Passage —
------------------------------------------------------------

Thus, the court’s findings fully support the increase in spousal support for Prietsch from $600 to $900. However, for reasons which are unexplained, and in direct contradiction to the findings contained in the court’s order, the court ordered the substantive stepdown and the termination of spousal support described above. Absent any factual determination which *656would support a reduction and termination of spousal support, and faced with the court’s factual determination supporting an increase, we have no alternative, as we next discuss, but to modify those portions of the order providing for a substantive stepdown and for termination of jurisdiction over future spousal support.

Our role as an appellate court is not that of factfinder; that is the role of the trial court. We cannot concern ourselves with unreported discussions in chambers or any other claims or matters which are not a part of the record on appeal. Our role is to determine from the record before us whether the findings of the trial court support the order it made.

III

The Substantive Stepdown in Spousal Support

Prietsch contends the court’s order automatically decreasing support payments is based on speculative expectations rather than on reasonable inferences drawn from the evidence presented; thus the court abused its discretion when it ordered a substantive stepdown in spousal support.

Although the court has broad discretion in ordering or modifying an order of spousal support, “orders for changes in support to take effect in the future must be based upon reasonable inferences to be drawn from the evidence, not mere hopes or speculative expectations.” (In re Marriage of Rosan (1972) 24 Cal.App.3d 885, 896 [101 Cal.Rptr. 295].) “Orders automatically decreasing in amount at specified intervals cannot be based on mere supposition as to what the supported party’s future circumstances might be. Evidence in the record must support a reasonable inference that needs will be less with each step-down and that the spouse can realistically be self-supporting at the time nominal payments are set to begin.” (Hogoboom & King, Cal. Practice Guide: Family Law 1, supra, § 6:141.)3

The court here found changes in circumstances had occurred since the prior order, but the changes found by the court justified increasing Prietsch’s award rather than decreasing it. What evidence is there, then, to indicate *657that Prietsch’s financial situation will significantly improve over the next nine years? Calhoun argues the evidence presented at the modification hearing sufficiently supports the court’s order. First, Calhoun argues Prietsch has unreasonably refused to seek higher paying employment which is available in the San Francisco area.

------------------------------------------------------------

Exercise aim —
Please quote the spousal support passage word for word, everything from "Prietsch contends the" down to "in spousal support.".

Pointing data for the screenshots:

------------------------------------------------------------

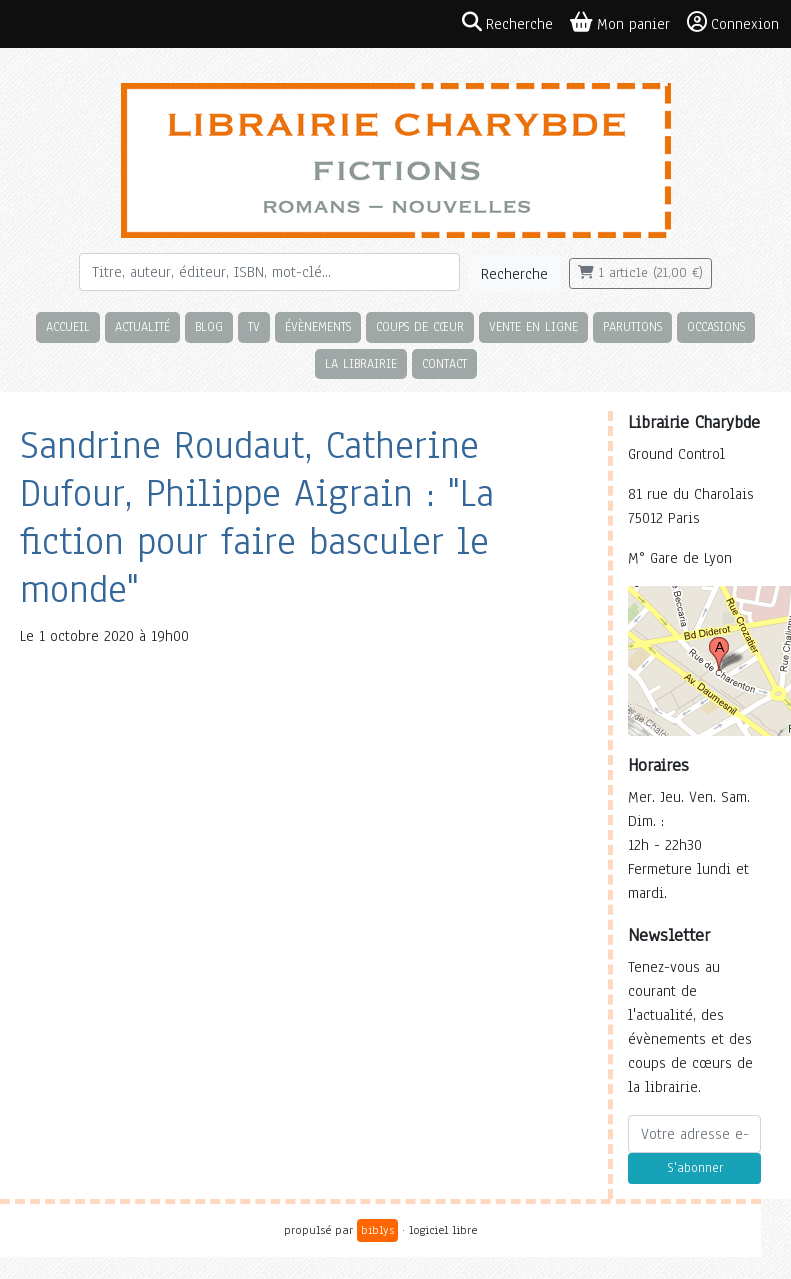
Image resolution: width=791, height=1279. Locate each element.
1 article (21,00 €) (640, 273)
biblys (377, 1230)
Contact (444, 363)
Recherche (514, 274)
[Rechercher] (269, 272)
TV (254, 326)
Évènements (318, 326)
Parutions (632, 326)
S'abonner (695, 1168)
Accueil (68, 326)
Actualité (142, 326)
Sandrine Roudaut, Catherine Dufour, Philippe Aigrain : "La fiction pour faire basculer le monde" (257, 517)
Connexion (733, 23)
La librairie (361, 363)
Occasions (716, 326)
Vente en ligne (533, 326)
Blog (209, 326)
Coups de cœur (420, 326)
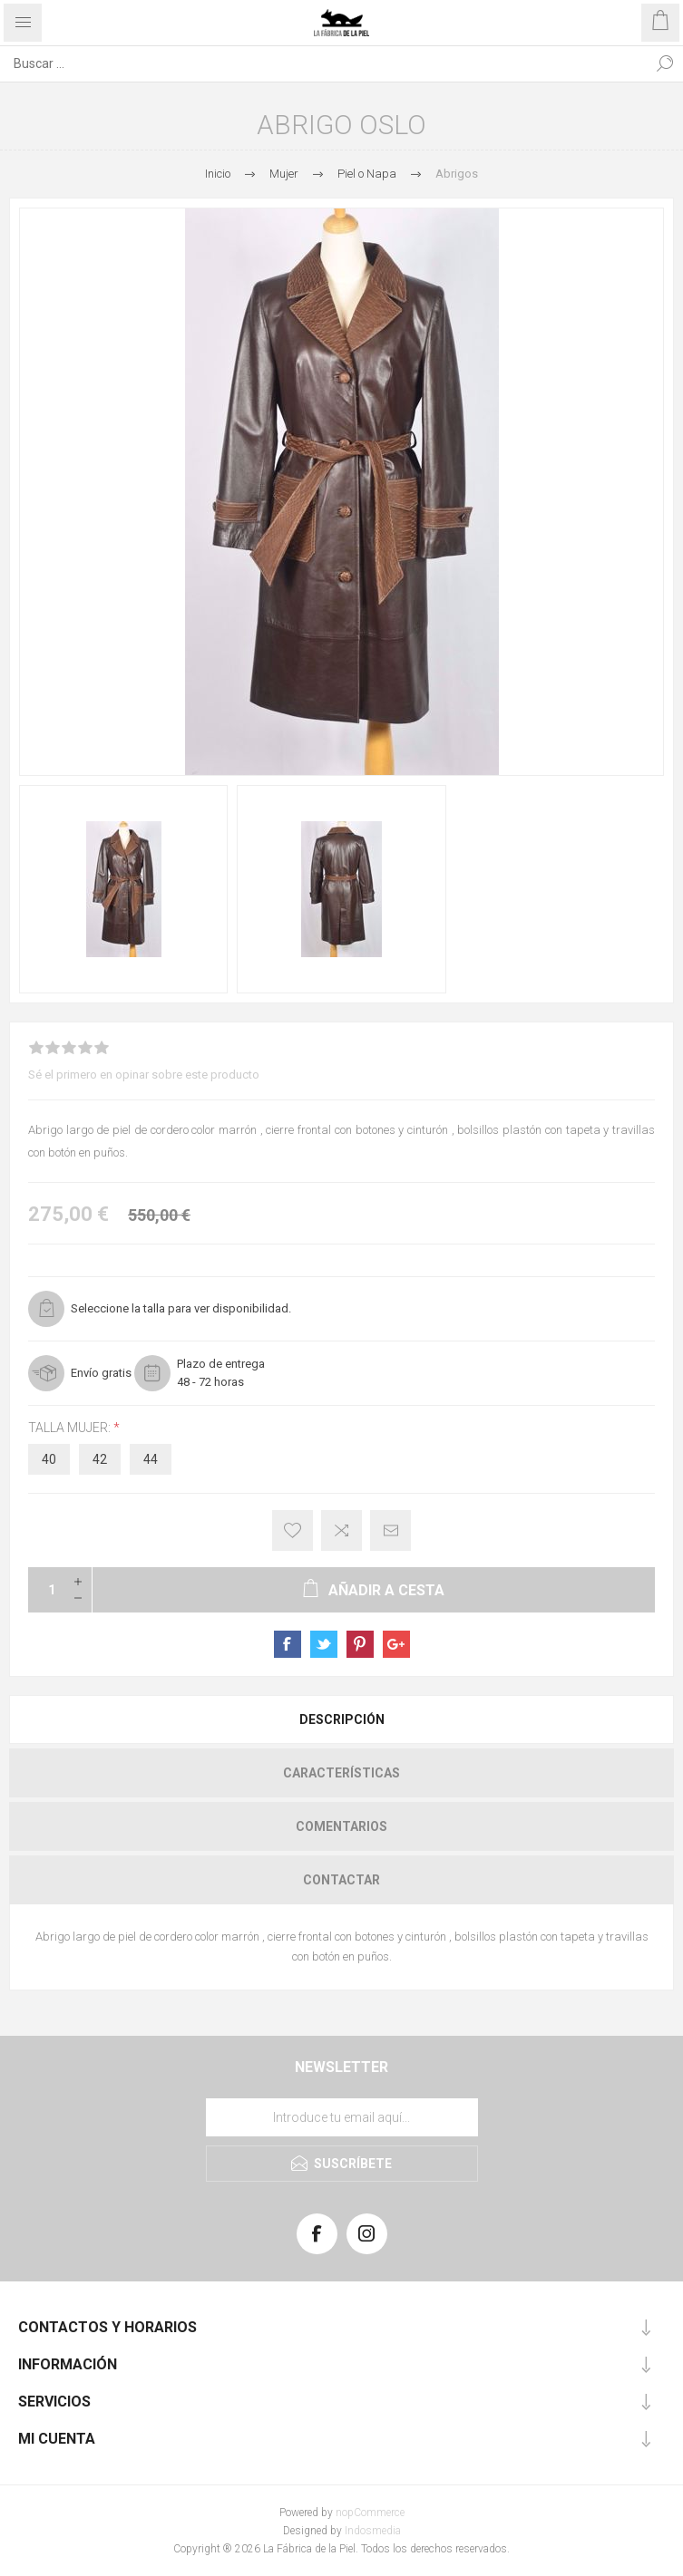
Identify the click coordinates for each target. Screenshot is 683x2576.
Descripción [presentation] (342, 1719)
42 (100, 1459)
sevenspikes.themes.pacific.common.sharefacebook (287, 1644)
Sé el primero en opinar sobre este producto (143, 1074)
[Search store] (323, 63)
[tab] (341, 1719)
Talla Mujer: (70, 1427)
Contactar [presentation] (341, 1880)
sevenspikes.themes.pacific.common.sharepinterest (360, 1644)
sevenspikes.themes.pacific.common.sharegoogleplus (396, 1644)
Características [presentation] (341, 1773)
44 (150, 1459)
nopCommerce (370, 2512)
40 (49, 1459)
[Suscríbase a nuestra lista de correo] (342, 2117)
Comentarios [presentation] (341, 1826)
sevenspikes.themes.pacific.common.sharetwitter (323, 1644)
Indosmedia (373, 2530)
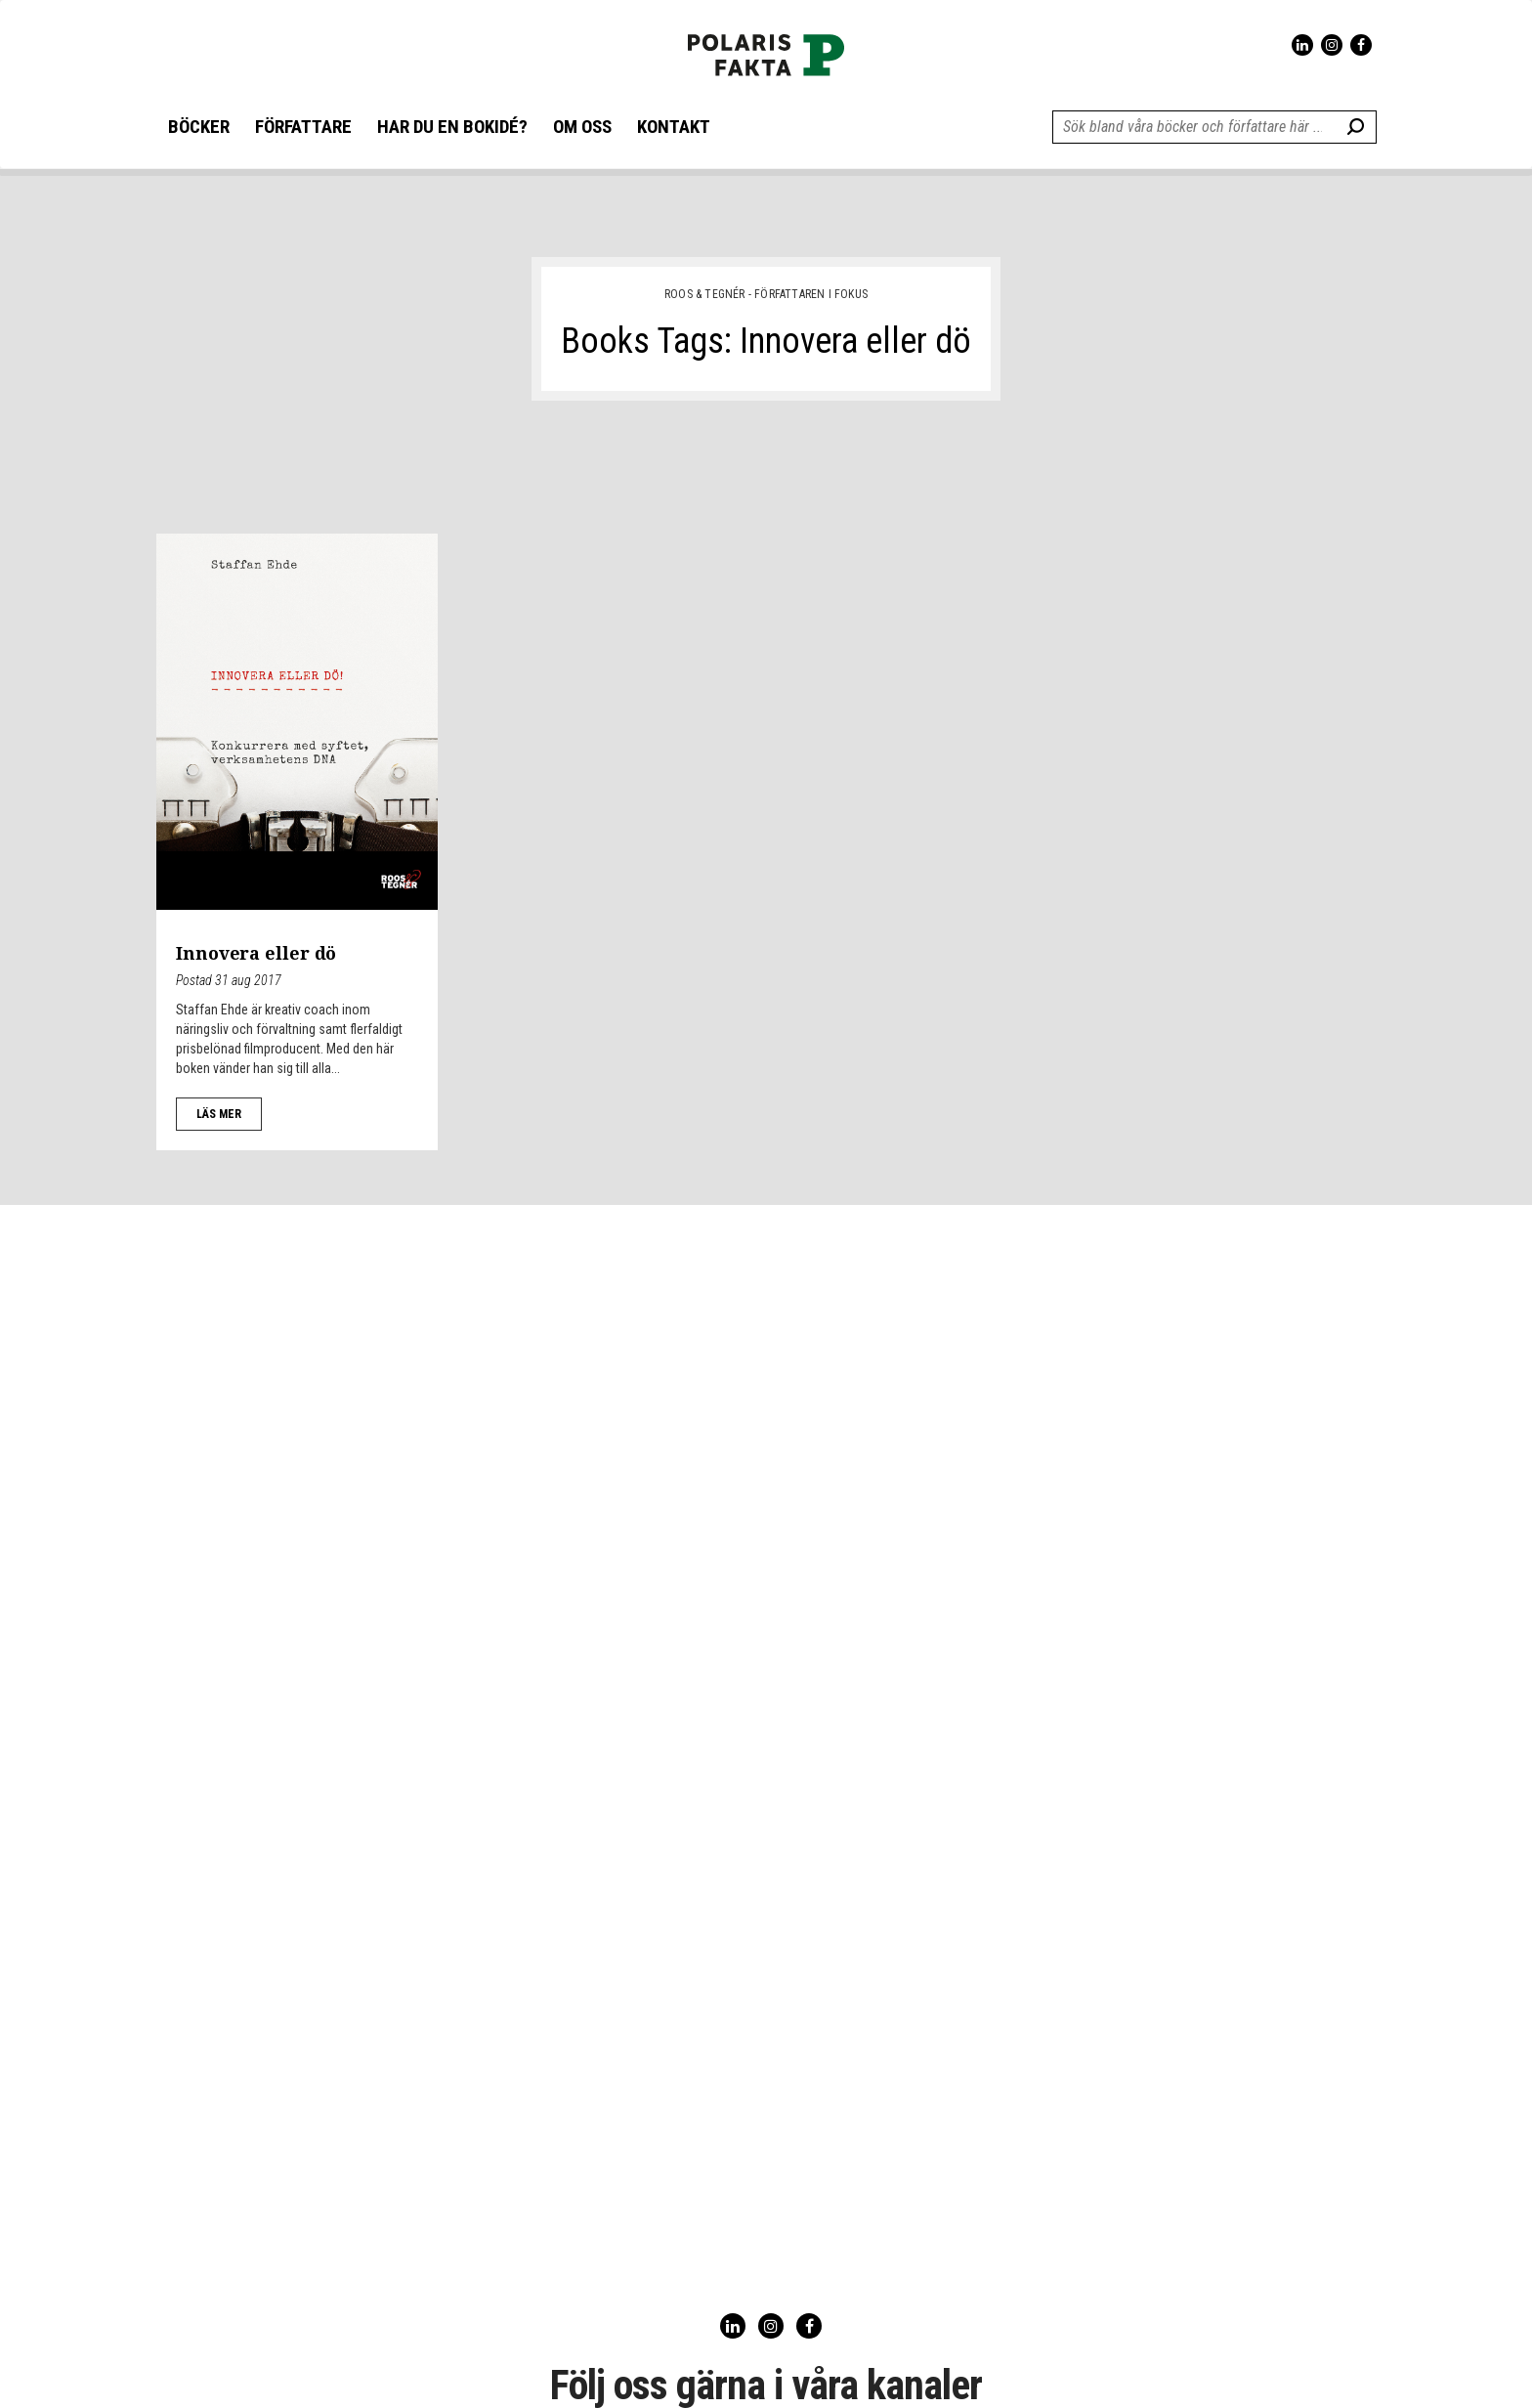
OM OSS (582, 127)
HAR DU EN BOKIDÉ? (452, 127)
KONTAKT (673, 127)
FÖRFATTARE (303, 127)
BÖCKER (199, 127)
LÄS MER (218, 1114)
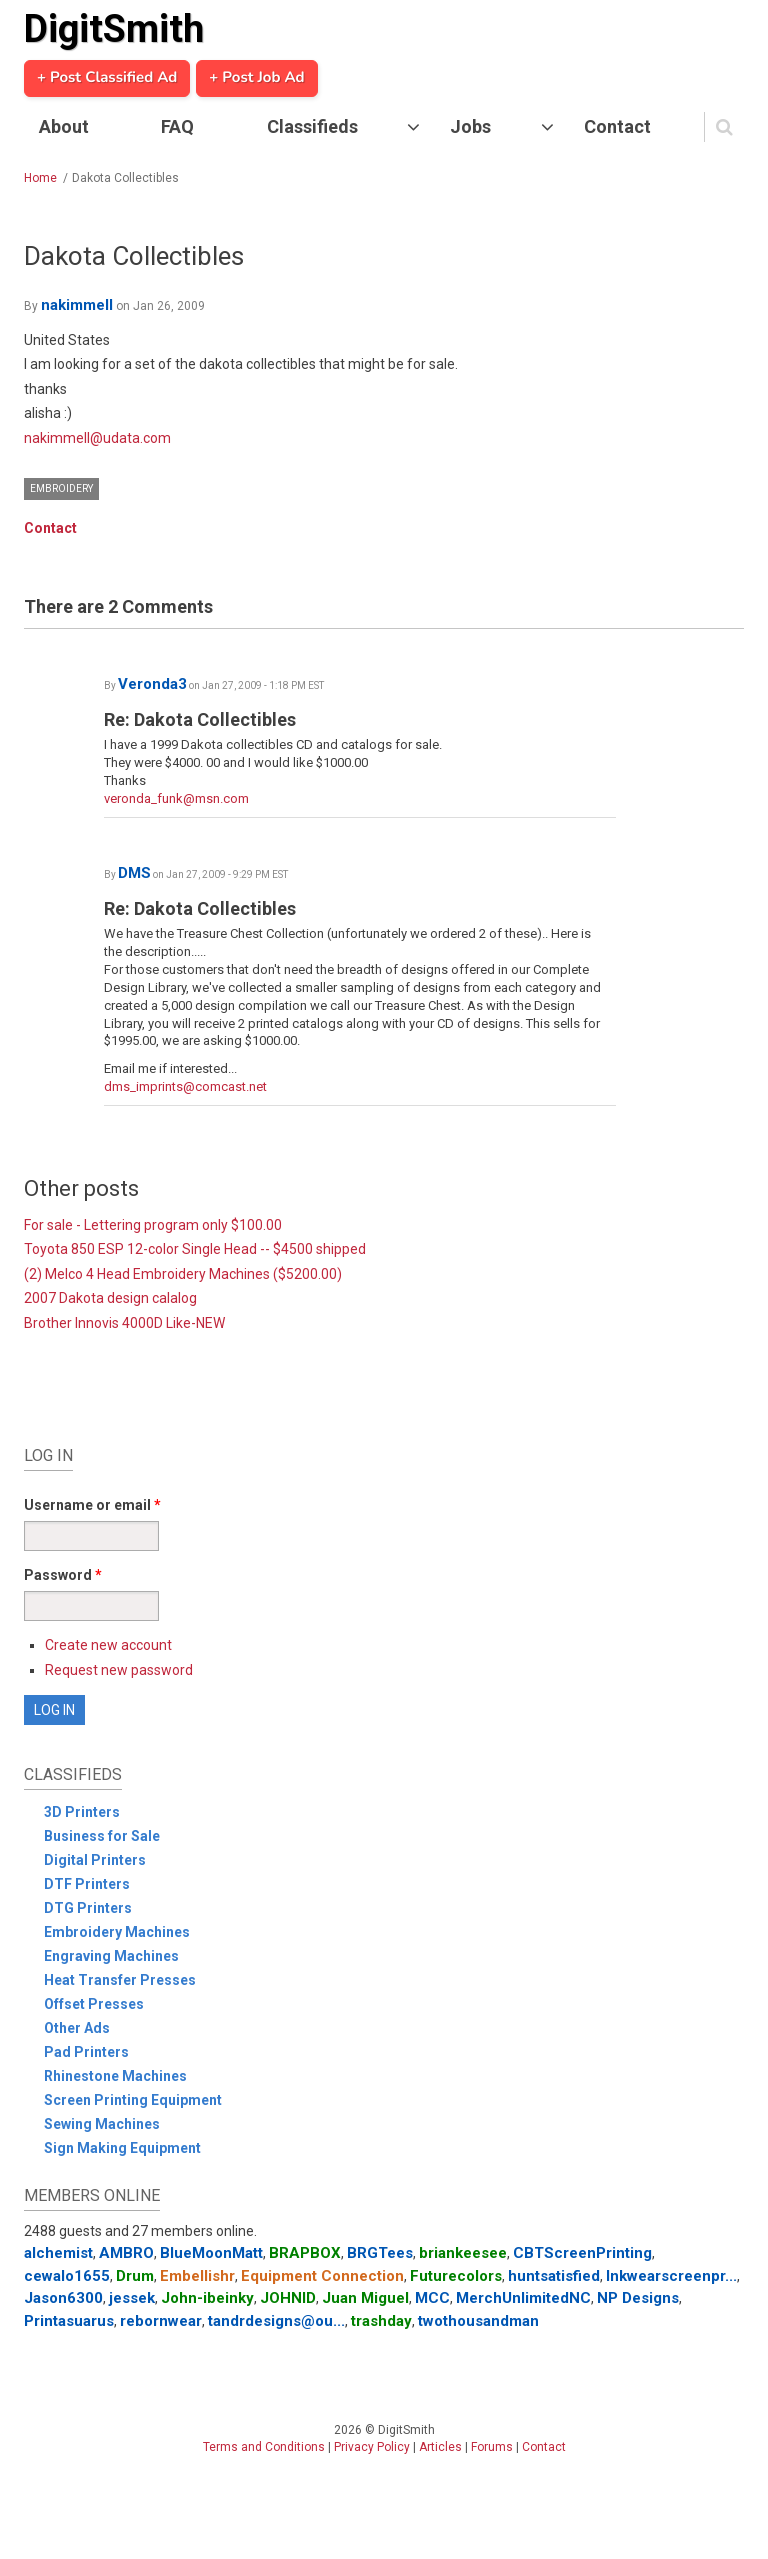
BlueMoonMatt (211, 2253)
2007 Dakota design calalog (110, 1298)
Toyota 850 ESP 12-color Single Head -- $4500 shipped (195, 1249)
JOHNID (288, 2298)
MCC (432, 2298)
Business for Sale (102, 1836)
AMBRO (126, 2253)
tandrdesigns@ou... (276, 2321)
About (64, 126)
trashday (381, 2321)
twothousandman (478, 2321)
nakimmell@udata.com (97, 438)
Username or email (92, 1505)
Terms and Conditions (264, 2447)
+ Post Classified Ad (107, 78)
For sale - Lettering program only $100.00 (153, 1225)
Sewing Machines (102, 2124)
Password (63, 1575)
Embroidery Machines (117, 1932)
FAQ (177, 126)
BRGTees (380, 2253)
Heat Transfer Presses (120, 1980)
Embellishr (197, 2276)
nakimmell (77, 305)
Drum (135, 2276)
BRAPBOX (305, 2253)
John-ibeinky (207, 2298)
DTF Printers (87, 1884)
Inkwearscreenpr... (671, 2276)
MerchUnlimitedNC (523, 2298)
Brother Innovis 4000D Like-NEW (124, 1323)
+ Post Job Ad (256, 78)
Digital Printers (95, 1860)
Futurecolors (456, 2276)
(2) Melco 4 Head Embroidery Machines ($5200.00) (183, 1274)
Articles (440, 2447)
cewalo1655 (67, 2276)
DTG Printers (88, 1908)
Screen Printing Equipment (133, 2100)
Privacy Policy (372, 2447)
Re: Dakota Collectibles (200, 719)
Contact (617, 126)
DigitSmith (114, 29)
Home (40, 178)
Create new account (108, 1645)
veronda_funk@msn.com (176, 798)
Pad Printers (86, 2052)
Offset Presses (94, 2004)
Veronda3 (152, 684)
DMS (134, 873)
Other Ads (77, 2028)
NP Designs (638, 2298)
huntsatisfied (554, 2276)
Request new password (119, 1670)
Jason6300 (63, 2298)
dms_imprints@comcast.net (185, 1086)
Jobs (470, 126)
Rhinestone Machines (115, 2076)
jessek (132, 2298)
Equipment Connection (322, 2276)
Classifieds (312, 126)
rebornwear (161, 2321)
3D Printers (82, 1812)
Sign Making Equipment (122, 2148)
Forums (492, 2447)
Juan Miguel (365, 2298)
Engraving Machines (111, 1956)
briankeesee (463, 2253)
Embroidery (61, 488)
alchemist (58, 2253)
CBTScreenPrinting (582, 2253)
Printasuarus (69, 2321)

------------------------------------------------------------

Solution —
Prietsch contends the court’s order automatically decreasing support payments is based on speculative expectations rather than on reasonable inferences drawn from the evidence presented; thus the court abused its discretion when it ordered a substantive stepdown in spousal support.